Instructions to follow: Reproduce every one of the lines below character for character, without changing anything.

----

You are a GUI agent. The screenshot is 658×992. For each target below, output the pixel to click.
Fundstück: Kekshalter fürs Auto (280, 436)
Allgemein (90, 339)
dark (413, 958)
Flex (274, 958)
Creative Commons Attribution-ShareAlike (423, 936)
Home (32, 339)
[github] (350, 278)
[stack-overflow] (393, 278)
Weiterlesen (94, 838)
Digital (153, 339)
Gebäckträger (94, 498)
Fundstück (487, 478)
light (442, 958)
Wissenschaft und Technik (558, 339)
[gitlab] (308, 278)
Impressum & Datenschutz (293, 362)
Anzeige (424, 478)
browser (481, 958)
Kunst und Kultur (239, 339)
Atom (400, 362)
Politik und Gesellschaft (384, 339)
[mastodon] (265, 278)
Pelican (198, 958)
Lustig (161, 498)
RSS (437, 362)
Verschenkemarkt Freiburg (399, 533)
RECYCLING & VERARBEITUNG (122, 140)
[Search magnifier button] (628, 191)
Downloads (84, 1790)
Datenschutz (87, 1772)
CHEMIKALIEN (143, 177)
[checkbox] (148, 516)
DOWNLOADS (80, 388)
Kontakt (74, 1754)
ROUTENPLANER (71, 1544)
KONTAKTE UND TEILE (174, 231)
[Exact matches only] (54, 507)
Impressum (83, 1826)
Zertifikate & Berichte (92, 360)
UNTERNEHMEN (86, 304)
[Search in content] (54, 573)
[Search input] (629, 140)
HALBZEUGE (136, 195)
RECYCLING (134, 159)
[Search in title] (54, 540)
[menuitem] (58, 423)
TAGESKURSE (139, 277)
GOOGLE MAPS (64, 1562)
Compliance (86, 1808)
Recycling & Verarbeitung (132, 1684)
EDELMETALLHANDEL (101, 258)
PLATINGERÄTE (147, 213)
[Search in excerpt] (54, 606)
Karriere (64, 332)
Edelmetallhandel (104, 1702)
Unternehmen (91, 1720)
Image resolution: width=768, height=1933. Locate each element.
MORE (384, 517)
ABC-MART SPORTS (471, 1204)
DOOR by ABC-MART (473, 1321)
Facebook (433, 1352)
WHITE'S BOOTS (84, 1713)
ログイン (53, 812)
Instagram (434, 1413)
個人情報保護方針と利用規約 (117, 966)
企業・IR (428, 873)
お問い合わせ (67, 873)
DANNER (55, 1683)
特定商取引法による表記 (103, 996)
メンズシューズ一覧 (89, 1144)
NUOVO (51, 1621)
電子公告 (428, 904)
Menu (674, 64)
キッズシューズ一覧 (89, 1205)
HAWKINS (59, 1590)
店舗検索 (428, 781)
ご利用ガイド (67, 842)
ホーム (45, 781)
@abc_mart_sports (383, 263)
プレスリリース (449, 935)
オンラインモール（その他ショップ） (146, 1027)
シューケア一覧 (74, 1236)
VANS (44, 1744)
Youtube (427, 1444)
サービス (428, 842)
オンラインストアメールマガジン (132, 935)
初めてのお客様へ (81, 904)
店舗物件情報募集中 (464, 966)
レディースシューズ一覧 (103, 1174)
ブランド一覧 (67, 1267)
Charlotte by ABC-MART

----

Result of the task:
You are a GUI agent. The screenshot is 658×992. For each target below, output the pixel to click.
Fundstück: Kekshalter fürs Auto (280, 436)
Allgemein (90, 339)
dark (413, 958)
Flex (274, 958)
Creative Commons Attribution-ShareAlike (423, 936)
Home (32, 339)
[github] (350, 278)
[stack-overflow] (393, 278)
Weiterlesen (94, 838)
Digital (153, 339)
Gebäckträger (94, 498)
Fundstück (487, 478)
light (442, 958)
Wissenschaft und Technik (558, 339)
[gitlab] (308, 278)
Impressum & Datenschutz (293, 362)
Anzeige (424, 478)
browser (481, 958)
Kunst und Kultur (239, 339)
Atom (400, 362)
Politik und Gesellschaft (384, 339)
[mastodon] (265, 278)
Pelican (198, 958)
Lustig (161, 498)
RSS (437, 362)
Verschenkemarkt Freiburg (399, 533)
RECYCLING & VERARBEITUNG (122, 140)
[Search magnifier button] (628, 191)
Downloads (84, 1790)
Datenschutz (87, 1772)
CHEMIKALIEN (143, 177)
[checkbox] (148, 516)
DOWNLOADS (80, 388)
Kontakt (74, 1754)
ROUTENPLANER (71, 1544)
KONTAKTE UND TEILE (174, 231)
[Exact matches only] (54, 507)
Impressum (83, 1826)
Zertifikate & Berichte (92, 360)
UNTERNEHMEN (86, 304)
[Search in content] (54, 573)
[Search input] (629, 140)
HALBZEUGE (136, 195)
RECYCLING (134, 159)
[Search in title] (54, 540)
[menuitem] (58, 423)
TAGESKURSE (139, 277)
GOOGLE MAPS (64, 1562)
Compliance (86, 1808)
Recycling & Verarbeitung (132, 1684)
EDELMETALLHANDEL (101, 258)
PLATINGERÄTE (147, 213)
[Search in excerpt] (54, 606)
Karriere (64, 332)
Edelmetallhandel (104, 1702)
Unternehmen (91, 1720)
Image resolution: width=768, height=1933. Locate each element.
MORE (384, 517)
ABC-MART SPORTS (471, 1204)
DOOR by ABC-MART (473, 1321)
Facebook (433, 1352)
WHITE'S BOOTS (84, 1713)
ログイン (53, 812)
Instagram (434, 1413)
個人情報保護方針と利用規約 (117, 966)
企業・IR (428, 873)
お問い合わせ (67, 873)
DANNER (55, 1683)
特定商取引法による表記 (103, 996)
メンズシューズ一覧 (89, 1144)
NUOVO (51, 1621)
電子公告 (428, 904)
Menu (674, 64)
キッズシューズ一覧 (89, 1205)
HAWKINS (59, 1590)
店舗検索 (428, 781)
ご利用ガイド (67, 842)
ホーム (45, 781)
@abc_mart_sports (383, 263)
プレスリリース (449, 935)
オンラインモール（その他ショップ） (146, 1027)
シューケア一覧 (74, 1236)
VANS (44, 1744)
Youtube (427, 1444)
サービス (428, 842)
オンラインストアメールマガジン (132, 935)
初めてのお客様へ (81, 904)
店舗物件情報募集中 (464, 966)
レディースシューズ一覧 (103, 1174)
ブランド一覧 (67, 1267)
Charlotte by ABC-MART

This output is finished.